Creo que el éxito, o sea la verdad, no depende de ideales ni abstracciones como igualdad y justicia, sino que está en proporción directa a la proximidad o lejanía de la naturaleza humana. Así será más verdadera, es decir, tendrá más éxito y, por tanto, más fuerza, y su poder más temible y perjudicial, cuanto más se acerque a ella, ¿o no has observado hasta qué extremos distorsiona la mente y altera la conducta de las personas? Aunque no ata a todos con idéntica fuerza porque, a pesar de su credo estoico, anima a Lucilio a pensar por sí mismo: “No es lo mismo recordar que saber. Recordar supone conservar en la memoria la enseñanza aprendida; saber es hacer suya cualquier doctrina sin depender de un modelo, ni volver en toda ocasión la mirada al maestro”.

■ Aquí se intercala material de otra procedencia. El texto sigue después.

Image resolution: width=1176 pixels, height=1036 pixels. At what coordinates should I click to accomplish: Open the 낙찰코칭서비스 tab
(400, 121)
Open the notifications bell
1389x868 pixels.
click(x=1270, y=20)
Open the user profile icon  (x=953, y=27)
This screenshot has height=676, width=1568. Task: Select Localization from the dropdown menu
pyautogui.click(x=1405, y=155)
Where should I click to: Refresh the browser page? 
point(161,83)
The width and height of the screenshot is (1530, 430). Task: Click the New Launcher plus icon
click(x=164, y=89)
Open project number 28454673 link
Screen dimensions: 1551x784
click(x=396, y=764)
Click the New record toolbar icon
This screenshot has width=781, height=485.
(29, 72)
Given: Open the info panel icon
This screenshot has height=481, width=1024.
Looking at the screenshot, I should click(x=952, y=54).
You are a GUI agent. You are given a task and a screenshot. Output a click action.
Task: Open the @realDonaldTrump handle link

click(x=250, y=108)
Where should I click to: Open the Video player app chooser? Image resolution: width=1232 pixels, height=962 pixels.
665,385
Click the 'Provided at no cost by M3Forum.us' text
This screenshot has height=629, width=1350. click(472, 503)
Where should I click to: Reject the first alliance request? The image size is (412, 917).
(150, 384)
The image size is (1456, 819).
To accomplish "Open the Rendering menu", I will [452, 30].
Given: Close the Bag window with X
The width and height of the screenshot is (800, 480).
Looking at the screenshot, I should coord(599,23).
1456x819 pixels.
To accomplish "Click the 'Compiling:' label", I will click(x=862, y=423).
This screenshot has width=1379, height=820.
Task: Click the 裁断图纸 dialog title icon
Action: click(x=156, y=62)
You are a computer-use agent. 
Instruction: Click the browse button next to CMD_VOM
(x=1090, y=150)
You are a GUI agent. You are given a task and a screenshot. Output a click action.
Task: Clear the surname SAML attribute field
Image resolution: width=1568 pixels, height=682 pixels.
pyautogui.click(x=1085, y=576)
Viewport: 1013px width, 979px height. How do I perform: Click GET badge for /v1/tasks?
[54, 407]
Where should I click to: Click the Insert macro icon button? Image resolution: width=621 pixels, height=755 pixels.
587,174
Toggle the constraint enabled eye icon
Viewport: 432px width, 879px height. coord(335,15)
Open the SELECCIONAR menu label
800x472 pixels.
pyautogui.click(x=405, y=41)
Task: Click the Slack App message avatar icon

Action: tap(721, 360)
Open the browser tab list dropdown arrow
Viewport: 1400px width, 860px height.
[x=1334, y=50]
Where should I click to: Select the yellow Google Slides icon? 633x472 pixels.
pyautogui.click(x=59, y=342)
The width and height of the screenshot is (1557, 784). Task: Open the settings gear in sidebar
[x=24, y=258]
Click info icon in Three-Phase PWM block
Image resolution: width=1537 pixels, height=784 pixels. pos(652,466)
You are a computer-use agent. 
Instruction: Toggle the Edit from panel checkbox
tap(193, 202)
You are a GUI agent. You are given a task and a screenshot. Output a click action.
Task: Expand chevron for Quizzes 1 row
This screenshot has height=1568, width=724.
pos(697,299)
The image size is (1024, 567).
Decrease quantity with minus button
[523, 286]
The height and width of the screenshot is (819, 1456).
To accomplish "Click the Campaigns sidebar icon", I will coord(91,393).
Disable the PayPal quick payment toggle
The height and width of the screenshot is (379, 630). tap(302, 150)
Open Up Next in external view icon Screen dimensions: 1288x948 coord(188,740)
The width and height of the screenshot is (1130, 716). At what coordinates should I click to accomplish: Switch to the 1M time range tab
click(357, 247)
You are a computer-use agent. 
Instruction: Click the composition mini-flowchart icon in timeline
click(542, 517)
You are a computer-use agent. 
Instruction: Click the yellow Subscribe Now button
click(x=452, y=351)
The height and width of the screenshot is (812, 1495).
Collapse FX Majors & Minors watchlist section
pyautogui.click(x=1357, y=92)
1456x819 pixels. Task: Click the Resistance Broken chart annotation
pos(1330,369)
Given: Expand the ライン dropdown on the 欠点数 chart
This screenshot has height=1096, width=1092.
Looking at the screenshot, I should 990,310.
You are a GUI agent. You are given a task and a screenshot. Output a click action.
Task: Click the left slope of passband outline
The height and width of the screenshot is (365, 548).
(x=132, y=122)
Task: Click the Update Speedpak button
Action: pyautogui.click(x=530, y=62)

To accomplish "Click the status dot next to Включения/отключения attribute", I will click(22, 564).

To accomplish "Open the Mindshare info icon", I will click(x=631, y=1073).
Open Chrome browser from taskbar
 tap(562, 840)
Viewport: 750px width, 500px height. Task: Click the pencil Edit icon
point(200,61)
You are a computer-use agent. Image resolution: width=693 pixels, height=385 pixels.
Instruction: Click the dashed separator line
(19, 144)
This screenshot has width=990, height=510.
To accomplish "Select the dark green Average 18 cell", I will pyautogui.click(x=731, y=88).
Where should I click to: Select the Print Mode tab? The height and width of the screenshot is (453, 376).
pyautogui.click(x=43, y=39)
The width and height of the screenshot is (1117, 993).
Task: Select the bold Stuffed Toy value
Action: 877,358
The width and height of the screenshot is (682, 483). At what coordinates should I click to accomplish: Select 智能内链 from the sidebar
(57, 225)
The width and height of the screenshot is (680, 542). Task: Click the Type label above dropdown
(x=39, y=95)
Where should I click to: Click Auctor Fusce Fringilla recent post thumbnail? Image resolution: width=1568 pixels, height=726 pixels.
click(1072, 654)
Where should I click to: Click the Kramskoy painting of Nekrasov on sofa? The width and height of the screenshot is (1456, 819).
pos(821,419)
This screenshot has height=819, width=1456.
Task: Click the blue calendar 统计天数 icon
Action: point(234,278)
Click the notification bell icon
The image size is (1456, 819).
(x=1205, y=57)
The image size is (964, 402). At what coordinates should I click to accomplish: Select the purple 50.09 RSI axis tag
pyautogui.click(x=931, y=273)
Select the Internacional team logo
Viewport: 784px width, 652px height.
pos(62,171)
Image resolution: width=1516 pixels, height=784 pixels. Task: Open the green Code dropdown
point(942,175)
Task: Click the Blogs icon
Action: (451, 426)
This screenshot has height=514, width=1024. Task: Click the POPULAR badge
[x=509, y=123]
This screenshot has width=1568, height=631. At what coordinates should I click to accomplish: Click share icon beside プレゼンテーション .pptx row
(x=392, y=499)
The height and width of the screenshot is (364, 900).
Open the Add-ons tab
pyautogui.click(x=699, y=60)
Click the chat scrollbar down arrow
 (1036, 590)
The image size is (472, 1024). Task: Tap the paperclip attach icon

Y más libre sería si, en vez de amoldar lo observado, leído y escuchado a consignas, conceptos y esquemas, inmutables y eternos, juzgara y actuara según la ocasión y las circunstancias. Y, aunque la humildad admite grados y matices, no es la sabiduría sino la libertad la que gradúa la inteligencia. Un dogmático puede ser inteligente, incluso sabio, pero no libre.
Y para medir el grado de humildad, de inteligencia y libertad no hay instrumento más preciso que el lenguaje. “Confiar lo más grande y lo más hermoso a la fortuna sería una gran incongruencia”, advierte Aristóteles a Nicómaco. Empecemos visualizándola. ¿Qué forma le darías? De triángulo con “fortuna” en un extremo y “confiar” e “incongruencia” en la base. ¿Isósceles? No, escaleno, porque confiar no es tan genuinamente humano, o sea tan racional, como incongruencia. ¿Ingredientes? Un cuarto de ingenuidad, tres cuarto de orgullo y una pizca de duda. No hay como el condicional para aparentar sin pillarse los dedos; ni mayor sabiduría que elegir la forma verbal adecuada. Y es que el conocimiento no es más que un espejo en el que nos reflejamos, aunque, como el joven Narciso, ignoremos que el rostro que vemos es el nuestro. Quizá ahora comprendas por qué sólo hallamos lo que previamente hemos puesto.
¿Malo? ¿Acaso lo son la inteligencia, la libertad y el dinero? Por cierto, Aristóteles se refiere a la felicidad. Y, aunque hacerla depender de uno mismo sea, si no propio de los dioses, como proclama Séneca, si la máxima sabiduría que puede alcanzar el ser humano, si rascas un poco verás que tan excelsa cobertura oculta un refrán o un proverbio, dicho científicamente, el instinto de supervivencia. ¿Cuál? Mejor poco que nada y, si prefieres visualizarlo, mejor pájaro en mano que cien volando. Y, si crees que, no es honrado, apropiarse de un saber genético que nos pertenece a todos, no olvides que, en el país de los ciegos, el rey es el tuerto.